Monday 16 February 2009

From the workhouse to welfare...

In 1909, Beatrice Webb put a radical new idea into the political mainstream: that the poor were not primarily to be blamed for their own poverty and that citizenship was meaningless if we did not accept a collective role to ensure a basic minimum for all. Her 1909 Poor Law Minority Report stands as a landmark, not merely for its argument for abolishing the hated and feared workhouse but for its advocacy of the universal health and education which we now take for granted.

This argument was made a great popular cause by William Beveridge, a young researcher for Webb in 1909, in his famous report of 1942 and they can claim equal credit for laying the foundations of the welfare state.

1909 was also an important moment in the participation of women in British politics: Beatrice Webb should be seen as one of the early heroic Labour women.

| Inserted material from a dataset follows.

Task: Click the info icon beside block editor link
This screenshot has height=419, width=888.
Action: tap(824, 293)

Her achievement is all the more astonishing given that in 1909 the all-male parliament was yet to make up its mind about whether women could be trusted with the vote.

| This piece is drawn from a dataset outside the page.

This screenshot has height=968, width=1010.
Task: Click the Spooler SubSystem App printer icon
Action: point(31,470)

It is striking that the rival Majority Report was also led by a woman, Helen Bosanquet, who was a leader of the Charity Organisation Society and Beatrice Webb’s chief antagonist. Bosanquet fought Webb on every question, insisting that any state responsibility would undermine the role of charity and fearing that abolishing the workhouse would reward the feckless poor.

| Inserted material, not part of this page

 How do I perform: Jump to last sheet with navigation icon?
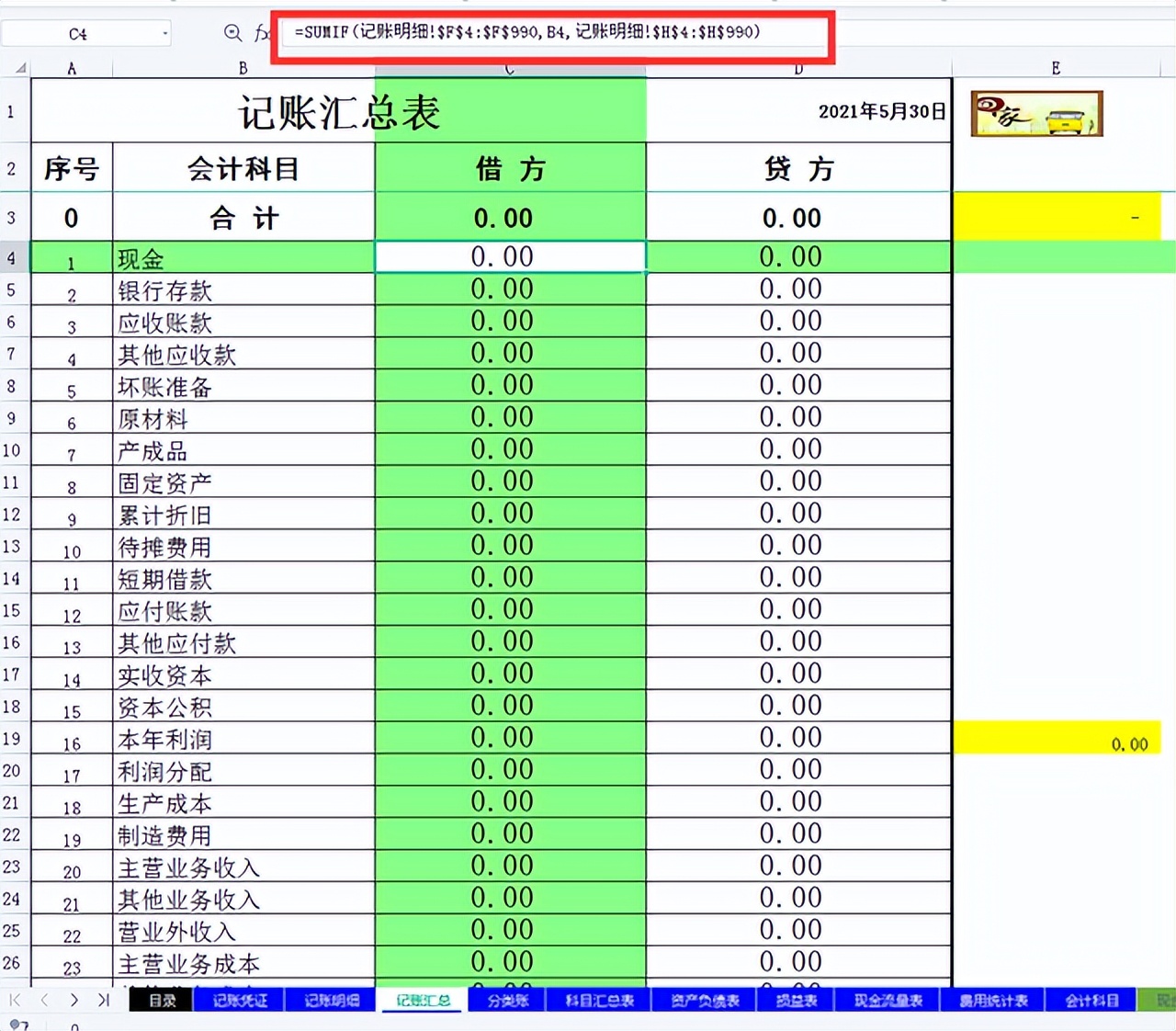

Unfortunately we still hear echoes of the arguments of 1909 in our media and political debates today. Of course it is a positive development that Labour’s opponents now admit that poverty exists and have moved on from the 1980s when the Conservative Government claimed that poverty had been abolished, even as child poverty tripled. But not far beneath the surface, the traditional right wing idea that the welfare state was a mistake that crowded out the charitable impulse still surfaces. And if the politicians prefer to present this as a shiny new ‘compassionate conservatism’, supportive media commentators will more often openly champion this pre-welfare state idea of self help and reliance on charity. The reasons that argument failed and made the welfare state necessary in the first place seem to have been forgotten. There’s too much of a whiff of nostalgia for the workhouse in some of the thinking on the right today.

We are launching a new pamphlet this week: a collection of essays commemorating 1909 and drawing out its lessons for today. It reminds us that we can be inspired by the ideas of the past; but also that we have to come up with our own ideas for our own times.